■ TASK TO CARRY OUT
Return every line of the data exactly as it appears.

■ MATERIAL FOR THE TASK
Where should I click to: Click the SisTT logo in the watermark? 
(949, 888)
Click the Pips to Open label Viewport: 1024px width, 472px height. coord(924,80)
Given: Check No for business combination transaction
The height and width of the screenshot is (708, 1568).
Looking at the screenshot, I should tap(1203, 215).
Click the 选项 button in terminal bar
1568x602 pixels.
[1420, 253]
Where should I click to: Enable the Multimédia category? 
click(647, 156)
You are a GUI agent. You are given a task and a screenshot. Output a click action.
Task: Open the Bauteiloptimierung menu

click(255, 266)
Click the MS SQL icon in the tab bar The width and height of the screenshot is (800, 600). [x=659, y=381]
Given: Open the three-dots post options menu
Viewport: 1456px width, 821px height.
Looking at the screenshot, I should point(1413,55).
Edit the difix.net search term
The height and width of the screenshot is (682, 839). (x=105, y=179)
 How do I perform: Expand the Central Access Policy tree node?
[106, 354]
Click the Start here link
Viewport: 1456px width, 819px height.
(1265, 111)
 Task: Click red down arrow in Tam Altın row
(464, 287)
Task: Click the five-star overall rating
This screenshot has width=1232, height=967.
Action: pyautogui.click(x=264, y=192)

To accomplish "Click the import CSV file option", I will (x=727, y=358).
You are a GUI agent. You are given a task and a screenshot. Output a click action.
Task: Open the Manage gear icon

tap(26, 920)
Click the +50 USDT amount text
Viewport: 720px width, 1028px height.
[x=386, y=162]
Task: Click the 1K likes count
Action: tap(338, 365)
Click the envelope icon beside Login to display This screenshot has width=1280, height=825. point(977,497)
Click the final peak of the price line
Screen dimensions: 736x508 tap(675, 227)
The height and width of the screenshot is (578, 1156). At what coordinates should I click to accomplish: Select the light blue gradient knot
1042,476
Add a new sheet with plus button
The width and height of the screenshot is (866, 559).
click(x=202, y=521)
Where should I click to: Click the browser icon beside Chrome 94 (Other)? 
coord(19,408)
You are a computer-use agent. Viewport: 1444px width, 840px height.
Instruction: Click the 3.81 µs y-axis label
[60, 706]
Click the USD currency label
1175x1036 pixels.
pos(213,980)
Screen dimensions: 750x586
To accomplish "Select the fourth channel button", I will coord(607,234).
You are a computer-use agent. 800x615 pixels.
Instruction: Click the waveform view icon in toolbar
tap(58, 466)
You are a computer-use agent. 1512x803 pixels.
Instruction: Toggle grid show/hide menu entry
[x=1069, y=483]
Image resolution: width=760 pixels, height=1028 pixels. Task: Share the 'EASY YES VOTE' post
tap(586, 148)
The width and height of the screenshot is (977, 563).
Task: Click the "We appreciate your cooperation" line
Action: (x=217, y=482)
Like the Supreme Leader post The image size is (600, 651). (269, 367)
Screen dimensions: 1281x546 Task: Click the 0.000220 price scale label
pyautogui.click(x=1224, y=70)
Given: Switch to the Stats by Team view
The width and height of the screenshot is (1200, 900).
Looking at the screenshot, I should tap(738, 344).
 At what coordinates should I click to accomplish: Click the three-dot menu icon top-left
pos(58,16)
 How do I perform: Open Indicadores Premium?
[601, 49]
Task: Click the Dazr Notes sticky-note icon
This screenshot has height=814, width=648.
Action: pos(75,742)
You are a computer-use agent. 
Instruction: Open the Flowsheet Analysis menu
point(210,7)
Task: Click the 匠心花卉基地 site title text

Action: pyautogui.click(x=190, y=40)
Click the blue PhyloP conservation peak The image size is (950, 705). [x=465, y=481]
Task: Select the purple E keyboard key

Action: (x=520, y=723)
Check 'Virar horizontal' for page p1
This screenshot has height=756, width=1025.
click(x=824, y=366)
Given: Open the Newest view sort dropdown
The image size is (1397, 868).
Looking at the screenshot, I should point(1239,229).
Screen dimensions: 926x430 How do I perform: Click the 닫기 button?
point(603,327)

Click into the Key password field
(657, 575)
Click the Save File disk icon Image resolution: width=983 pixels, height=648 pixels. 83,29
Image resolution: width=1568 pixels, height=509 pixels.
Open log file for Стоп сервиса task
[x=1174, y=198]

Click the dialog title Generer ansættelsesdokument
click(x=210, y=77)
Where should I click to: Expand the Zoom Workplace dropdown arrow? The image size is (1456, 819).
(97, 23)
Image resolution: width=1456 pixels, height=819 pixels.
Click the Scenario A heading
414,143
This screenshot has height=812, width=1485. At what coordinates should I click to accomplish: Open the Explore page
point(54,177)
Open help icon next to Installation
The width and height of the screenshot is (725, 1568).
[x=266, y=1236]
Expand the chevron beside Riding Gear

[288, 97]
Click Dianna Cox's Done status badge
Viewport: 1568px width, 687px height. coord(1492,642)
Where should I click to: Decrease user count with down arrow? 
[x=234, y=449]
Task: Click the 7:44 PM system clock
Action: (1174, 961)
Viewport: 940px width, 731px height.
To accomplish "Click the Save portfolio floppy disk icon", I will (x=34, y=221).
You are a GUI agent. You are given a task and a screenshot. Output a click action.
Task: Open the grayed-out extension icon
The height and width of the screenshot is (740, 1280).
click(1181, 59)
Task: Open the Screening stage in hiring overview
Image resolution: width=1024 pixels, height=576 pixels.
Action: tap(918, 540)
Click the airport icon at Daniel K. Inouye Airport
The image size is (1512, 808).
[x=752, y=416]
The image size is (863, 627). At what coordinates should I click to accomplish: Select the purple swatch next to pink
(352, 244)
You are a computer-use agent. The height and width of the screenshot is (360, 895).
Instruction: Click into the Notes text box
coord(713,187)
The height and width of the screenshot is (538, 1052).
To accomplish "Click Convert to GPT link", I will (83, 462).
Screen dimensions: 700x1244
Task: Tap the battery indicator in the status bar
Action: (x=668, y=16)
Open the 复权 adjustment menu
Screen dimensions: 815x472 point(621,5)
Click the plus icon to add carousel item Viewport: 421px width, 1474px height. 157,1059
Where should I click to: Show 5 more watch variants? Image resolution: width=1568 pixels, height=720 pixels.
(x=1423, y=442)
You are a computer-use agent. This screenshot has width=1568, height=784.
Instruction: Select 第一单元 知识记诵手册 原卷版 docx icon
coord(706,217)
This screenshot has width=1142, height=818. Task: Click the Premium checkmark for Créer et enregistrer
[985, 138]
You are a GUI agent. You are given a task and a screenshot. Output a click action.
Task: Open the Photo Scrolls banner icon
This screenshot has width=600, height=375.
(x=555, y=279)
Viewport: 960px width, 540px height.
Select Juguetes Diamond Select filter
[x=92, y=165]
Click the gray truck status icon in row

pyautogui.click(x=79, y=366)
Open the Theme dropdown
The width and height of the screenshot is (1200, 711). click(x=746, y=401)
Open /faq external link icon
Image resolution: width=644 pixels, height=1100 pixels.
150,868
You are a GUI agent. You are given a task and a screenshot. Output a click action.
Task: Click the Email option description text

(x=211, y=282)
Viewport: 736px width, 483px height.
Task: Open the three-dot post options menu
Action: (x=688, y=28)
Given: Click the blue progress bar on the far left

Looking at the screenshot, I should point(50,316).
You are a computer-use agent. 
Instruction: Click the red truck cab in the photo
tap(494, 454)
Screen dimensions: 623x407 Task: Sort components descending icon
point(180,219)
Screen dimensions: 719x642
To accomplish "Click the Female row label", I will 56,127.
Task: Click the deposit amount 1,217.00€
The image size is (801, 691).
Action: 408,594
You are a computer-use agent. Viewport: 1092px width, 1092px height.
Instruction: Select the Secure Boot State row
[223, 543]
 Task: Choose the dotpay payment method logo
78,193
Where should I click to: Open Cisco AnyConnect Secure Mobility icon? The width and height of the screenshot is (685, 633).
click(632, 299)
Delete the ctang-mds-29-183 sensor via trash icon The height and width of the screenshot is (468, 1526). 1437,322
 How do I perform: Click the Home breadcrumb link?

■ WRITTEN REPLY
Where should I click to: Click the SisTT logo in the watermark? 
(949, 888)
Click the Pips to Open label Viewport: 1024px width, 472px height. coord(924,80)
Given: Check No for business combination transaction
The height and width of the screenshot is (708, 1568).
Looking at the screenshot, I should tap(1203, 215).
Click the 选项 button in terminal bar
1568x602 pixels.
[1420, 253]
Where should I click to: Enable the Multimédia category? 
click(647, 156)
You are a GUI agent. You are given a task and a screenshot. Output a click action.
Task: Open the Bauteiloptimierung menu

click(255, 266)
Click the MS SQL icon in the tab bar The width and height of the screenshot is (800, 600). [x=659, y=381]
Given: Open the three-dots post options menu
Viewport: 1456px width, 821px height.
Looking at the screenshot, I should point(1413,55).
Edit the difix.net search term
The height and width of the screenshot is (682, 839). (x=105, y=179)
 How do I perform: Expand the Central Access Policy tree node?
[106, 354]
Click the Start here link
Viewport: 1456px width, 819px height.
(1265, 111)
 Task: Click red down arrow in Tam Altın row
(464, 287)
Task: Click the five-star overall rating
This screenshot has width=1232, height=967.
Action: pyautogui.click(x=264, y=192)

To accomplish "Click the import CSV file option", I will (x=727, y=358).
You are a GUI agent. You are given a task and a screenshot. Output a click action.
Task: Open the Manage gear icon

tap(26, 920)
Click the +50 USDT amount text
Viewport: 720px width, 1028px height.
[x=386, y=162]
Task: Click the 1K likes count
Action: tap(338, 365)
Click the envelope icon beside Login to display This screenshot has width=1280, height=825. point(977,497)
Click the final peak of the price line
Screen dimensions: 736x508 tap(675, 227)
The height and width of the screenshot is (578, 1156). At what coordinates should I click to accomplish: Select the light blue gradient knot
1042,476
Add a new sheet with plus button
The width and height of the screenshot is (866, 559).
click(x=202, y=521)
Where should I click to: Click the browser icon beside Chrome 94 (Other)? 
coord(19,408)
You are a computer-use agent. Viewport: 1444px width, 840px height.
Instruction: Click the 3.81 µs y-axis label
[60, 706]
Click the USD currency label
1175x1036 pixels.
pos(213,980)
Screen dimensions: 750x586
To accomplish "Select the fourth channel button", I will coord(607,234).
You are a computer-use agent. 800x615 pixels.
Instruction: Click the waveform view icon in toolbar
tap(58, 466)
You are a computer-use agent. 1512x803 pixels.
Instruction: Toggle grid show/hide menu entry
[x=1069, y=483]
Image resolution: width=760 pixels, height=1028 pixels. Task: Share the 'EASY YES VOTE' post
tap(586, 148)
The width and height of the screenshot is (977, 563).
Task: Click the "We appreciate your cooperation" line
Action: (x=217, y=482)
Like the Supreme Leader post The image size is (600, 651). (269, 367)
Screen dimensions: 1281x546 Task: Click the 0.000220 price scale label
pyautogui.click(x=1224, y=70)
Given: Switch to the Stats by Team view
The width and height of the screenshot is (1200, 900).
Looking at the screenshot, I should tap(738, 344).
 At what coordinates should I click to accomplish: Click the three-dot menu icon top-left
pos(58,16)
 How do I perform: Open Indicadores Premium?
[601, 49]
Task: Click the Dazr Notes sticky-note icon
This screenshot has height=814, width=648.
Action: pos(75,742)
You are a computer-use agent. 
Instruction: Open the Flowsheet Analysis menu
point(210,7)
Task: Click the 匠心花卉基地 site title text

Action: pyautogui.click(x=190, y=40)
Click the blue PhyloP conservation peak The image size is (950, 705). [x=465, y=481]
Task: Select the purple E keyboard key

Action: (x=520, y=723)
Check 'Virar horizontal' for page p1
This screenshot has height=756, width=1025.
click(x=824, y=366)
Given: Open the Newest view sort dropdown
The image size is (1397, 868).
Looking at the screenshot, I should point(1239,229).
Screen dimensions: 926x430 How do I perform: Click the 닫기 button?
point(603,327)

Click into the Key password field
(657, 575)
Click the Save File disk icon Image resolution: width=983 pixels, height=648 pixels. 83,29
Image resolution: width=1568 pixels, height=509 pixels.
Open log file for Стоп сервиса task
[x=1174, y=198]

Click the dialog title Generer ansættelsesdokument
click(x=210, y=77)
Where should I click to: Expand the Zoom Workplace dropdown arrow? The image size is (1456, 819).
(97, 23)
Image resolution: width=1456 pixels, height=819 pixels.
Click the Scenario A heading
414,143
This screenshot has height=812, width=1485. At what coordinates should I click to accomplish: Open the Explore page
point(54,177)
Open help icon next to Installation
The width and height of the screenshot is (725, 1568).
[x=266, y=1236]
Expand the chevron beside Riding Gear

[288, 97]
Click Dianna Cox's Done status badge
Viewport: 1568px width, 687px height. coord(1492,642)
Where should I click to: Decrease user count with down arrow? 
[x=234, y=449]
Task: Click the 7:44 PM system clock
Action: (1174, 961)
Viewport: 940px width, 731px height.
To accomplish "Click the Save portfolio floppy disk icon", I will (x=34, y=221).
You are a GUI agent. You are given a task and a screenshot. Output a click action.
Task: Open the grayed-out extension icon
The height and width of the screenshot is (740, 1280).
click(1181, 59)
Task: Open the Screening stage in hiring overview
Image resolution: width=1024 pixels, height=576 pixels.
Action: tap(918, 540)
Click the airport icon at Daniel K. Inouye Airport
The image size is (1512, 808).
[x=752, y=416]
The image size is (863, 627). At what coordinates should I click to accomplish: Select the purple swatch next to pink
(352, 244)
You are a computer-use agent. The height and width of the screenshot is (360, 895).
Instruction: Click into the Notes text box
coord(713,187)
The height and width of the screenshot is (538, 1052).
To accomplish "Click Convert to GPT link", I will (83, 462).
Screen dimensions: 700x1244
Task: Tap the battery indicator in the status bar
Action: (x=668, y=16)
Open the 复权 adjustment menu
Screen dimensions: 815x472 point(621,5)
Click the plus icon to add carousel item Viewport: 421px width, 1474px height. 157,1059
Where should I click to: Show 5 more watch variants? Image resolution: width=1568 pixels, height=720 pixels.
(x=1423, y=442)
You are a computer-use agent. This screenshot has width=1568, height=784.
Instruction: Select 第一单元 知识记诵手册 原卷版 docx icon
coord(706,217)
This screenshot has width=1142, height=818. Task: Click the Premium checkmark for Créer et enregistrer
[985, 138]
You are a GUI agent. You are given a task and a screenshot. Output a click action.
Task: Open the Photo Scrolls banner icon
This screenshot has width=600, height=375.
(x=555, y=279)
Viewport: 960px width, 540px height.
Select Juguetes Diamond Select filter
[x=92, y=165]
Click the gray truck status icon in row

pyautogui.click(x=79, y=366)
Open the Theme dropdown
The width and height of the screenshot is (1200, 711). click(x=746, y=401)
Open /faq external link icon
Image resolution: width=644 pixels, height=1100 pixels.
150,868
You are a GUI agent. You are given a task and a screenshot. Output a click action.
Task: Click the Email option description text

(x=211, y=282)
Viewport: 736px width, 483px height.
Task: Open the three-dot post options menu
Action: (x=688, y=28)
Given: Click the blue progress bar on the far left

Looking at the screenshot, I should point(50,316).
You are a computer-use agent. 
Instruction: Click the red truck cab in the photo
tap(494, 454)
Screen dimensions: 623x407 Task: Sort components descending icon
point(180,219)
Screen dimensions: 719x642
To accomplish "Click the Female row label", I will 56,127.
Task: Click the deposit amount 1,217.00€
The image size is (801, 691).
Action: 408,594
You are a computer-use agent. Viewport: 1092px width, 1092px height.
Instruction: Select the Secure Boot State row
[223, 543]
 Task: Choose the dotpay payment method logo
78,193
Where should I click to: Open Cisco AnyConnect Secure Mobility icon? The width and height of the screenshot is (685, 633).
click(632, 299)
Delete the ctang-mds-29-183 sensor via trash icon The height and width of the screenshot is (468, 1526). 1437,322
 How do I perform: Click the Home breadcrumb link?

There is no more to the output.